Post 12. Lily-of-the-Valley (Convallaria majuscula)
At first glance, these may appear to be cultivated Lilies-of-the-valley that have escaped from someone’s garden, but actually they are a variety thought to be native to the southern Appalachians. One difference that will be readily apparent is that the mountain plants do not grow in densely crowded colonies as do those of European origin. Note the large patch of Cinnamon Ferns (Osmunda cinnamomea) growing nearby.
Post 13. Witch Hazel (Hamamelis virginiana)
Witch Hazel is the last of all our trees to bloom, its yellow, ribbon-like flowers not opening until mid-September or later. When the woody seed capsules mature, they suddenly burst open with a loud “pop” and eject the seeds for long distances. This is its method of populating new areas.
Post 14 (broken). Red Spruce (Picea rubens)
Red Spruce is the predominant evergreen tree in the area. A boreal species, it is widespread in Canada and New England but ranges south only as far as North Carolina and there, only in the high mountains. Superficially, it resembles Fraser Fir but has cones that hang downward and has sharp pointed needles.
Post 15. Catawba Rhododendron (Rhododendron catawbiense)
This is the rose-purple rhododendron that has become world famous for its early summer displays on the open, sun-drenched mountain balds. It is also the native species from which many horticultural varieties have been obtained. Although it has created its own dark tunnel of shade here, there is no tree canopy above it to block the light. Very few other plants can grow in dense rhododendron thickets, but the ghostly white Indian Pipe (Monotropa uniflora) is one that does. It feeds on decayed, organic material and, having no chlorophyll, does not need sunlight for photosynthesis. Also, the gray threads of Old Man’s Beard lichen (Usnea sp.), which can exist without contact with the soil but needs a humid environment, can frequently be seen hanging from the branches.
Post 16. Galax (Galax urceolata)
These beds of Galax are a beautiful sight in summer when slender spires of little white flowers arise from the glossy evergreen foliage.
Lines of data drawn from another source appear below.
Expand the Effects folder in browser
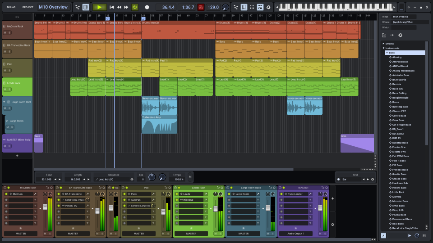click(383, 44)
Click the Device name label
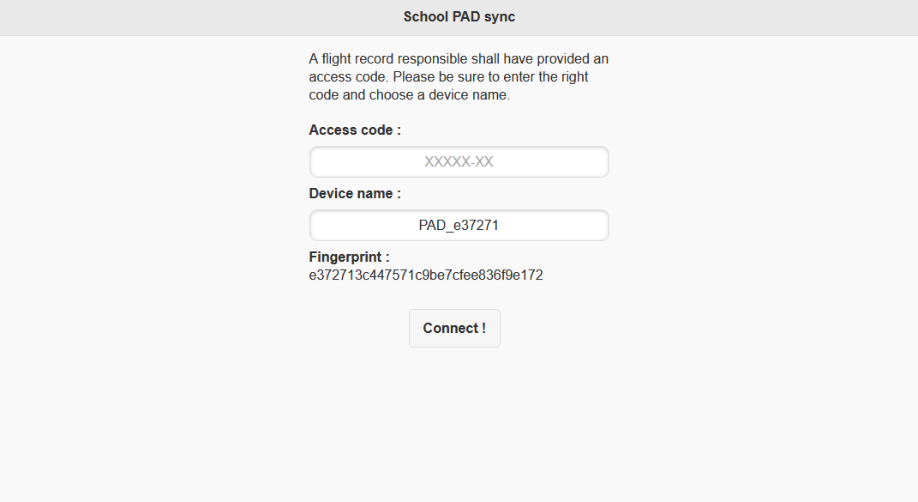This screenshot has height=502, width=918. (355, 194)
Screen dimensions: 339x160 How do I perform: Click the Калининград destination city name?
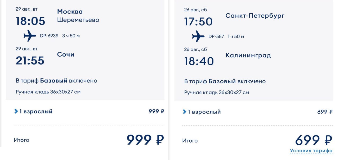click(248, 55)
Galax leaves often turn dark red or bronze in winter, especially when growing in full sun.
Post 17. Mountain Fetterbush (Eubotrys recurva)
One of several shrubs in the heath family to share this common name, Eubotrys recurva bears graceful racemes of white urn-shaped blossoms in early spring before the leaves appear. At that time the plants are inconspicuous, and the fragrance of their flowers often gives the first hint that they are nearby.
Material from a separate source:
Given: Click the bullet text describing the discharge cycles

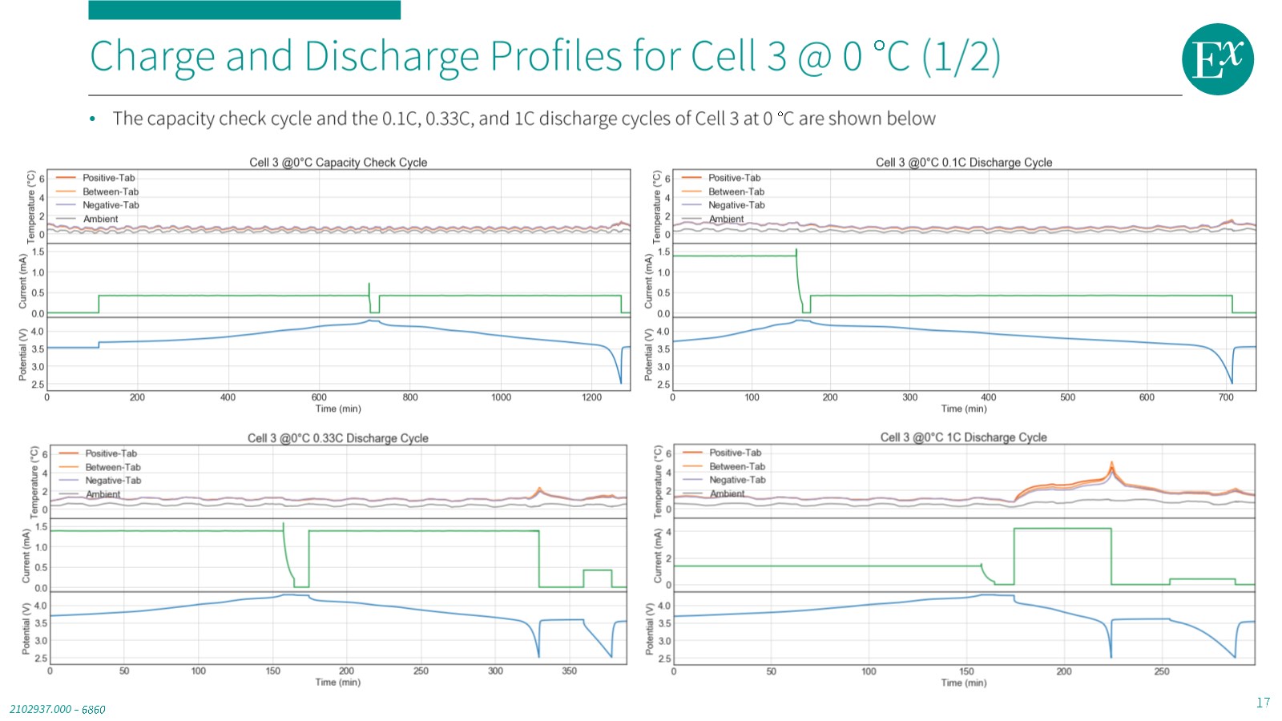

Post 18. Painted Trillium (Trillium undulatum)
Plants of Painted Trillium, whose flowers appear briefly in early spring, are scattered here and there on both sides of the path. Despite its dainty appearance, this crimson-striped species thrives on the cold summits of our loftiest mountains. While other trilliums may also be seen here, they do better in protected coves at lower elevations. All trilliums have three leaves, petals, sepals and stigmas, and six stamens, although you may see some mutants here if you look carefully!
Post 19. Smooth Hydrangea (Hydrangea arborescens)
One of two native Hydrangea found in this area, Smooth Hydrangea can be distinguished from Snowy Hydrangea (H. radiata) by having leaves that are green below, rather than white. The large, flat, whitish flower head is composed of both fertile and sterile flowers. The numerous small central flowers are fertile. Look closely to see the five tiny petals. The few showy sterile flowers have 3 or 4 white bracts. In late summer ribbed seed capsules develop. The tiny seeds are dispersed by wind or water. In addition, H. arborescens can spread by underground root runners, often creating dense plant colonies.
Post 20 is missing!
Post 21. Mountain Laurel (Kalmia latifolia)
A relative of the rhododendron, Mountain Laurel is another spectacular late spring blooming heath shrub. Each of its white to pink cup-shaped flowers has ten curved stamens with their anthers tucked into little pockets. When a bee alights, its weight releases the spring tension and the stamens snap out and over the insect, showering it with pollen. On contact with the next flower, some of this is brushed off on its stigma, and this helps to promote cross-fertilization.
Post 22. Oriental Bittersweet (Celastrus orbiculatus)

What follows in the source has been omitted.